Respondent filed a short document as a “Response” to Complainant’s allegations. In that Response, Respondent agrees to the relief requested by Complainant. Respondent calls this agreement which it presents in the Response an offer of a “unilateral consent to transfer” and disputes that such an offer is an admission to the three elements of section 4(a) of the Policy. Respondent provides references to prior Panel decisions that have proceeded in one of at least three ways in the face of such a “unilateral consent to transfer”. First, some panels have granted the relief requested by complainant without reviewing the facts supporting the claim. Second, some panels have taken such an offer as an admission that the three elements of paragraph 4(a) of the Policy are satisfied. Third, some panels have proceeded to analyze complainant’s evidence independently of such a “unilateral consent to transfer”. Respondent urges the Panel to follow the prior panels that have ordered transfer without reviewing the evidence submitted by Complainants and without making findings as to whether the elements of paragraph 4(a) of the Policy are satisfied. Respondent urges this outcome for reasons of economy and expeditiousness.

 

6. Discussion and Findings

The Panel must first address Respondent’s arguments concerning Respondent’s “consent” to transfer the disputed domain name to Complainant. Respondent requests that this Panel order the transfer of the disputed domain name without investigating the evidence offered by Complainant and without making findings as to the trademark or trademarks at issue, the identity or confusing similarity of the dispute domain name to the trademark or trademarks, the rights or legitimate interests of the Respondent to the disputed domain name, or the bad faith of the registration or use of the disputed domain name by Respondent. The Panel declines Respondent’s request.

Several prior Panels have been presented with such a consent to transfer. Recently, the Panel in Ticketmaster Corporation v. Global Access, WIPO Case No. D2007-1921, ordered the transfer of the disputed domain name but declined, when presented with a consent to transfer from respondent, to not issue findings as to the merits of complainant’s case. In Sanofi-aventis v. Standard Tactics LLC, WIPO Case No. D2007-1909, the panel, when presented with a consent to transfer the domain name, ordered the transfer of the domain name but declined to do so without independently investigating complainant’s proof. The panel explained its rationale at great length. The panel found:

“[T]here is a wider interest in the activities of those that have registered domain names contrary to the terms of the Policy, becoming publicly known. The relevant facts may be relevant to future proceedings involving different complainants (see, for example, the comments of the panel to this effect in Brownells, Inc. v. Texas International Property Associates, WIPO Case No. D2007-1211). In this respect, the Panel also notes that it has now become common practice among some cybersquatters to offer to transfer a domain name without payment whenever proceedings are commenced against it under the Policy. The Respondent knows that the cost associated with the commencement of proceedings may of themselves dissuade the rights holder from commencing proceedings. It also knows that if a rights holder does commence proceedings, its offer, which carries with it the prospect of the domain name being quickly transferred, the return of some fees and the avoidance of the risks inherent in the matter proceeding to a panel, may prove commercially irresistible to many Complainants. In this way the Respondent is able to maintain a “clean record” so far as the rest of the world is concerned.”
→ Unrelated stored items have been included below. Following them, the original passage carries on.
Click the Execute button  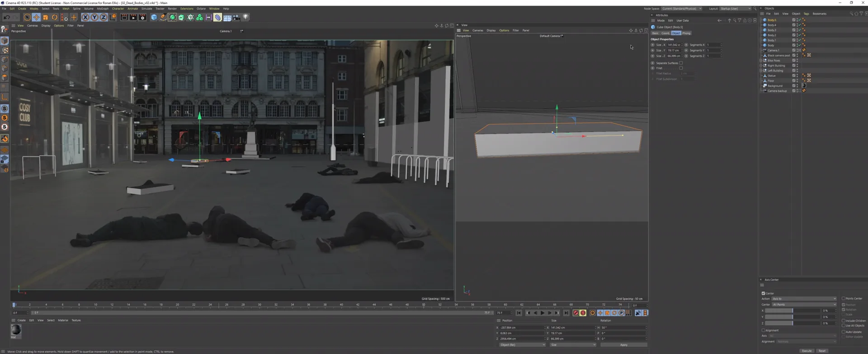[807, 351]

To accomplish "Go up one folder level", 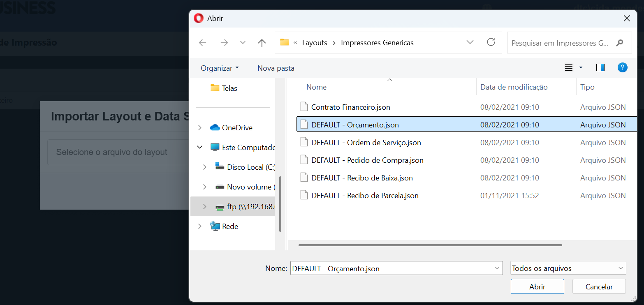I will tap(262, 42).
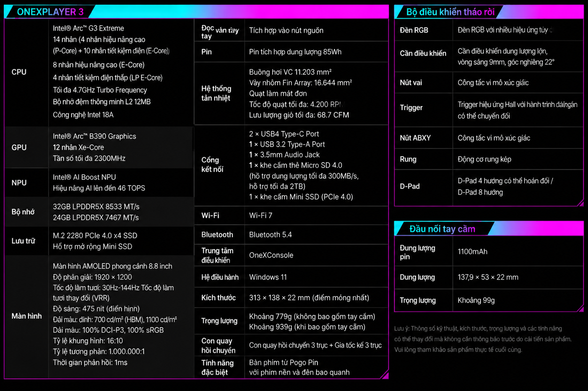
Task: Click the Màn hình row label
Action: pos(27,316)
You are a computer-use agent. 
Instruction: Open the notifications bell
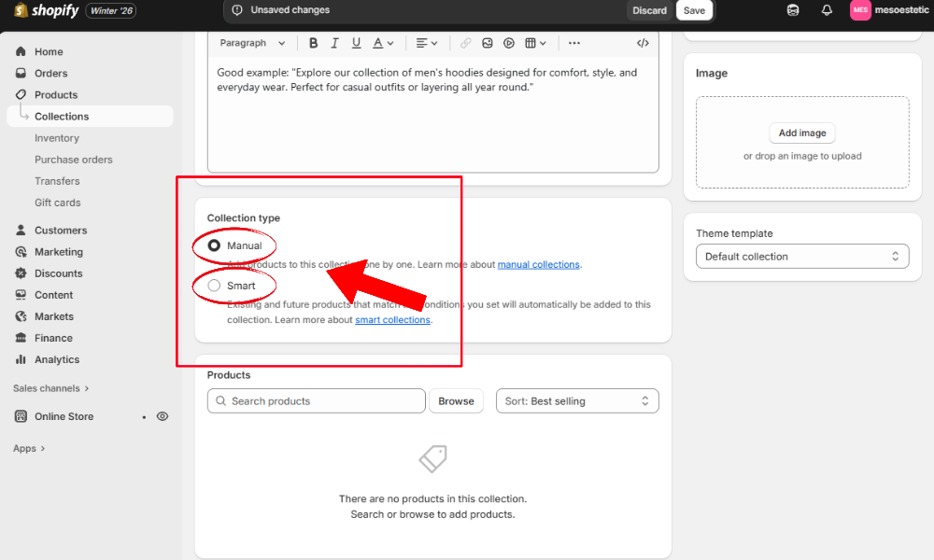coord(827,10)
Other panels have also refused to simply “rubber stamp” a “consent to transfer” offered by a respondent for the first time in a response. See, e.g., Brownells, Inc. v. Texas International Property Associates, WIPO Case No. 2007-1211; Sassybax, L.L.C. v. Texas International Property Associates, WIPO Case No. 2007-1190. As pointed out by Respondent, some panels have found that a “consent to transfer” is an admission by respondent that the elements of paragraph 4(a) of the Policy have been met and that complainant’s requested relief is appropriate. See, e.g., Qosina Corporation v. Qosmedix Group, WIPO Case No. D2003-0620; DESOTEC N.V. v. Jacobi Carbons AB, WIPO Case No. D2000-1398. At least three panels have, despite this recent apparent consensus against such a practice, ordered the transfer of a disputed domain name on the basis of a consent to transfer proffered by a respondent in the response. The Cartoon Network LP, LLLP v. Mike Morgan, WIPO Case No. D2005-1132; Williams Sonoma, Inc. v. EZ-Port, WIPO Case No. D2000-0207; SLUMBERLAND FRANCE v. CHADIA ACOHURI, WIPO Case No. D2000-0195. This Panel finds that the alleged basis cited in those prior panel decisions – the Panel’s authority under Rule 10(c) to make sure the proceeding occurs with “due expedition” – is not a valid basis for ordering a transfer without investigating Complainant’s evidence. Rule 10(c) was not intended to bypass the desire of a complainant to obtain a decision that investigates the evidence offered by complainant and makes findings on the elements of paragraph 4(a). Rule 10(c) appears to have been designed to make sure that panels issue decisions quickly and without undue delay. The Panel’s authority under Rule 17 to terminate the proceedings when the parties have agreed to settlement is likewise not implicated under this matter. Complainant has simply not agreed to settle, therefore the “parties” have not agreed to settle.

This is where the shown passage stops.